It seems we exaggerated the innovation of Com/TippingPoints controversial Zero Day Initiative.
The scheme pays vetted researchers to report vulnerabilities to the company in a responsible way, thereby avoiding these holes getting into the public domain and being exploited by criminals and hackers before patch has been written.
The bit that has upset some people is the idea of payment, the contention being that by offering cash for holes the company was risking creating a second-hand market for dangerous vulnerability information.
Now weve had it pointed out to us that the idea was actually pioneered by Verisign division iDefense Labs as long as three years ago. Where the 3Com program has come up with a tiny number of holes that it has been able to make public, iDefense claims to have had 120 this year alone (though see important qualification at the end of the article as to a difference between the programs).
"Year to date, iDefense has been responsible for vulnerabilities leading to nine of the 53 Microsoft security bulletins. This has lead to advance notification for iDefense/VeriSign clients an average of 82 days prior to public disclosure," says the Labs director Michael Sutton.
Over its existence the total number adds up to 1,200 vulnerabilities, roughly 50 percent of which were rejected outright. Thats quite a business iDefense has there.
There are a clutch of issues that come out of all this, but Sutton is quick to point out what the world was like when the company started. Reporting vulnerabilities was very difficult for researchers because many companies didnt have any reporting processes in place. It was all down to finding and convincing the right person in tech support, an arbitrary process at best.
The world has caught up with iDefenses thinking since then. There are still people who would rather not leave something as important as vulnerability reporting to the market, but paying for this information looks as good as any system in the long run.
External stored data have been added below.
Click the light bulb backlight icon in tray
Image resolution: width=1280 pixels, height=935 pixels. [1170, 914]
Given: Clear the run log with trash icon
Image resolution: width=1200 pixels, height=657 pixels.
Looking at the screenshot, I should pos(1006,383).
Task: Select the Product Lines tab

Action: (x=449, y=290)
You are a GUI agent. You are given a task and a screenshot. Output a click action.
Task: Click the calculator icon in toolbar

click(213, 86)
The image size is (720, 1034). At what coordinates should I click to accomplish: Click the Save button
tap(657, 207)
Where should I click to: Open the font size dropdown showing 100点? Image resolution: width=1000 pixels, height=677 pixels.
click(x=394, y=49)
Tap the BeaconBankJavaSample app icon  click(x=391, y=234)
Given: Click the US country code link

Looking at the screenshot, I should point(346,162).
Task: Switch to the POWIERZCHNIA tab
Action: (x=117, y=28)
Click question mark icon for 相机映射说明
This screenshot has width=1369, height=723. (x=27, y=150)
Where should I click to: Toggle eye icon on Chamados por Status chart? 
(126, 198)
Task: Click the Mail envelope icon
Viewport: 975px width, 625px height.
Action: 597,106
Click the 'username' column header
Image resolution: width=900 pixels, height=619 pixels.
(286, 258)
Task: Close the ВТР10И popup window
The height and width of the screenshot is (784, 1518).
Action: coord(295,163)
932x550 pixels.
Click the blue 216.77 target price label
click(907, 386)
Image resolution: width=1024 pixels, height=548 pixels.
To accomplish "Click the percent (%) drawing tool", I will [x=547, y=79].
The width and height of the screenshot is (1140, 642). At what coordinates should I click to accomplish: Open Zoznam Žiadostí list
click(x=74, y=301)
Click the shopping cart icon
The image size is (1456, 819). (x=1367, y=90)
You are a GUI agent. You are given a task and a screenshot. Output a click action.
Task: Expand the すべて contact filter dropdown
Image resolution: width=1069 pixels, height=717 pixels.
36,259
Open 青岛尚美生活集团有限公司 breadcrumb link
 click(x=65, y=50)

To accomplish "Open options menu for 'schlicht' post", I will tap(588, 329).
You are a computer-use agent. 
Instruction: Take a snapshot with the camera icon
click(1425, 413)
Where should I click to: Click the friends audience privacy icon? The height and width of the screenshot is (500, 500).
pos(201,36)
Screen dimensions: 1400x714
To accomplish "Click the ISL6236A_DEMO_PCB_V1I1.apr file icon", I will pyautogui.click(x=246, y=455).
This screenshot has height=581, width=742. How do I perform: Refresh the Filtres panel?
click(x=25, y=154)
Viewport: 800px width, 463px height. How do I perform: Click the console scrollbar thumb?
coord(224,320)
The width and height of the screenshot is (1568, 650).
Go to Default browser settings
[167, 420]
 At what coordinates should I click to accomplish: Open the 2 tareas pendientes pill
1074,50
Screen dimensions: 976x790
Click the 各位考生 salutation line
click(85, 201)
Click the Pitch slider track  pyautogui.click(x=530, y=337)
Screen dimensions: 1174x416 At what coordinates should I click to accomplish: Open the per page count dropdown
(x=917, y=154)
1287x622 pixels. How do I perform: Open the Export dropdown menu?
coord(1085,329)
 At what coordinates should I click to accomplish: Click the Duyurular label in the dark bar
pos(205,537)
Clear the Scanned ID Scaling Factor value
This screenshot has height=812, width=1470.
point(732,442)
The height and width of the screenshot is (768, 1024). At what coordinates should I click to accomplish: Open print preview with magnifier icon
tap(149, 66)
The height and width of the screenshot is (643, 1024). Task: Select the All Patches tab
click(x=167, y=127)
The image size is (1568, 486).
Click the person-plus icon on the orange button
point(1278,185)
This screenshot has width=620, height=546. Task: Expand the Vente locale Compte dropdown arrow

None of this quite explains why vendors cant find an economic way of finding out this information for themselves. Or is the problem now far too big?
For the record, 3Com has asked us to point out that, unlike iDefense, it does not profit directly by re-selling vulnerability information.
"We only give the information to the affected vendor to fix and then only release the information once a patch is available. We do not issue or sell sample exploits/attacks on the vulnerability," a company spokesperson pointed out.